Update PUDL Dependencies

Question

Update PUDL Dependencies

Closed this issue 7 months ago · 1 comments

This issue replaces #284, which is now out of date from when it was originally written back in February.

The OGE pipeline depends on data from PUDL, and also currently makes use of some of the code from the pudl.analysis module. However, since the last OGE update in 2022, several big changes are happening with PUDL that affect our dependency on the project:

Previously, we could only access PUDL data by downloading data that Catalyst posted to Zenodo. However, Catalyst is now publishing nightly builds of the data on AWS, which is based on the most up to date version of their dev branch. We will need to update download_data.py to allow an option to download the pudl.sqlite file from the nightly build. Ideally, we will want to use a stable, versioned file for our inputs so that it can be cited/referenced in the final data, or we will just need to archive the version of the database we download and use for our outputs.
The pudl_out is being deprecated, and instead all of these tables will be pre-compiled and saved in pudl.sqlite. Thus, instead of having to use pudl_out, we can now just directly read all of these tables from the database using pd.read_sql()
catalystcoop.pudl is no longer going to be published as a software package, which I think means that we will no longer be able to import and use the pudl.analysis functions in our pipeline. We'll have to see how much this will affect our pipeline, but for example in data_cleaning.clean_eia923(), we use pudl.analysis.allocate_net_gen.allocate_gen_fuel_by_generator_energy_source() to load the data, and then we do our own transformations on the data before running pudl.analysis.allocate_net_gen.agg_by_generator(). This may just mean that we need to copy this second function into the OGE codebase, or try to merge some of our data cleaning into the pudl codebase.
Many of the tables and column names from the tables that we use are being renamed, so we will need to go through the code base and update those.

One of the additional benefits of this change is that the output tables that we will read from the database will contain all historical years, and thus will have better backfilling of missing data. When we were running pudl_out before, we were only loading data using a single year, which means that many of the backfill functions for things like BA codes would not work as effectively.
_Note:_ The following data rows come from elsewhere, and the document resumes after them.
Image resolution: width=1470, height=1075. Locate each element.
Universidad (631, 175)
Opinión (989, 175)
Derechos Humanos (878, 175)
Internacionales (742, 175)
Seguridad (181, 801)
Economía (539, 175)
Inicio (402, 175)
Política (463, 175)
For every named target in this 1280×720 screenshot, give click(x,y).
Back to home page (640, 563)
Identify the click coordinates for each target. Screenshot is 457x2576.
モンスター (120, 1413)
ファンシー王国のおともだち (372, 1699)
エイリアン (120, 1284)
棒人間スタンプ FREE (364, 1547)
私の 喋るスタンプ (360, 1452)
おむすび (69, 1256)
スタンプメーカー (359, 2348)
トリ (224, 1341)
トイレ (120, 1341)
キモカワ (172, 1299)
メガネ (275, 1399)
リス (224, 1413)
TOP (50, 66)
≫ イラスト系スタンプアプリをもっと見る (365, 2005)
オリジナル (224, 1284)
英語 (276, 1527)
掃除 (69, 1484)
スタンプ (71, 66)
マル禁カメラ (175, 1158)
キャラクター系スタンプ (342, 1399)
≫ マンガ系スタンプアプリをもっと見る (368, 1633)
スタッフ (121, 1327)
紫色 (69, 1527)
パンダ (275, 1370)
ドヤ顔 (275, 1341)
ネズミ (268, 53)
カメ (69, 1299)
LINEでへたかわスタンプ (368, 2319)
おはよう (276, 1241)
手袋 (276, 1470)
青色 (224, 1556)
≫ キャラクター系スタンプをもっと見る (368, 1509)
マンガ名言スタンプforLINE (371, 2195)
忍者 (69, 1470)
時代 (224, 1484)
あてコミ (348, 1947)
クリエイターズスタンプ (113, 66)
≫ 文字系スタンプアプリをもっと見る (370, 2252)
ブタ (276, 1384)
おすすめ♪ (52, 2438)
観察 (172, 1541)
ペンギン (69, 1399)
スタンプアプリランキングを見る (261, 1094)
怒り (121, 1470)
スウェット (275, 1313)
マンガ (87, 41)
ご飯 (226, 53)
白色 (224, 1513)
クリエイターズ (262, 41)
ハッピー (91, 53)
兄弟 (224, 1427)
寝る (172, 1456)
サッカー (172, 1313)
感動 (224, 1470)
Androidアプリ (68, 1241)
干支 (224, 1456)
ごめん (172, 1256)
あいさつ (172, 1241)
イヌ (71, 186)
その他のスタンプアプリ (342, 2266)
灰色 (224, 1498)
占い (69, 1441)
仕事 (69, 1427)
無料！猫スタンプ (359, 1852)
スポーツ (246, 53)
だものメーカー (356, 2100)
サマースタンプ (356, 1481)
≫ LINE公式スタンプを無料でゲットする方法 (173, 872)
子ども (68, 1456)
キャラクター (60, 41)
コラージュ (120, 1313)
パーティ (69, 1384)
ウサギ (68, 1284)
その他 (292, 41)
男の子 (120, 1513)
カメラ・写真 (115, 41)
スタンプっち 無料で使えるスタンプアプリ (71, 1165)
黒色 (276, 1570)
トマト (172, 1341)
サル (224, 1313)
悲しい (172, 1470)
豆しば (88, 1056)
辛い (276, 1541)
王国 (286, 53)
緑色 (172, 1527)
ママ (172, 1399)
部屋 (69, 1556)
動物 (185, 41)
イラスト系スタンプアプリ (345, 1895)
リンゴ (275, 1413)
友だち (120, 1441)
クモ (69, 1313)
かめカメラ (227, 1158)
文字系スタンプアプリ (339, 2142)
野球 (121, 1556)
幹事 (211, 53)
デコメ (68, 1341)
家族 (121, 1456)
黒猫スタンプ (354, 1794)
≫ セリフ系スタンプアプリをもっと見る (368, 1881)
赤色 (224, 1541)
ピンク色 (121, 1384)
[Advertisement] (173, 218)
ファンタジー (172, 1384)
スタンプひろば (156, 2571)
I believe that all of the information about these updates from the PUDL side are documented in the following places:

To do:

Change data dependency on pudl.sqlite from zenodo version to aws nightly build
Change all references of pudl_out to pd.read_sql()
Update table names and column names to match new convention
Identify and address any dependencies on pudl.analysis code
Remove dependency on pudl software package in environment
Update docs

General steps:

Run pipeline for 2020 before any changes to make sure everything is still working
Update dependencies and get working with 2020 data
Try to run with 2022 data

Answer 1 · 2023-12-29T19:49:24.000Z

Addressed by #318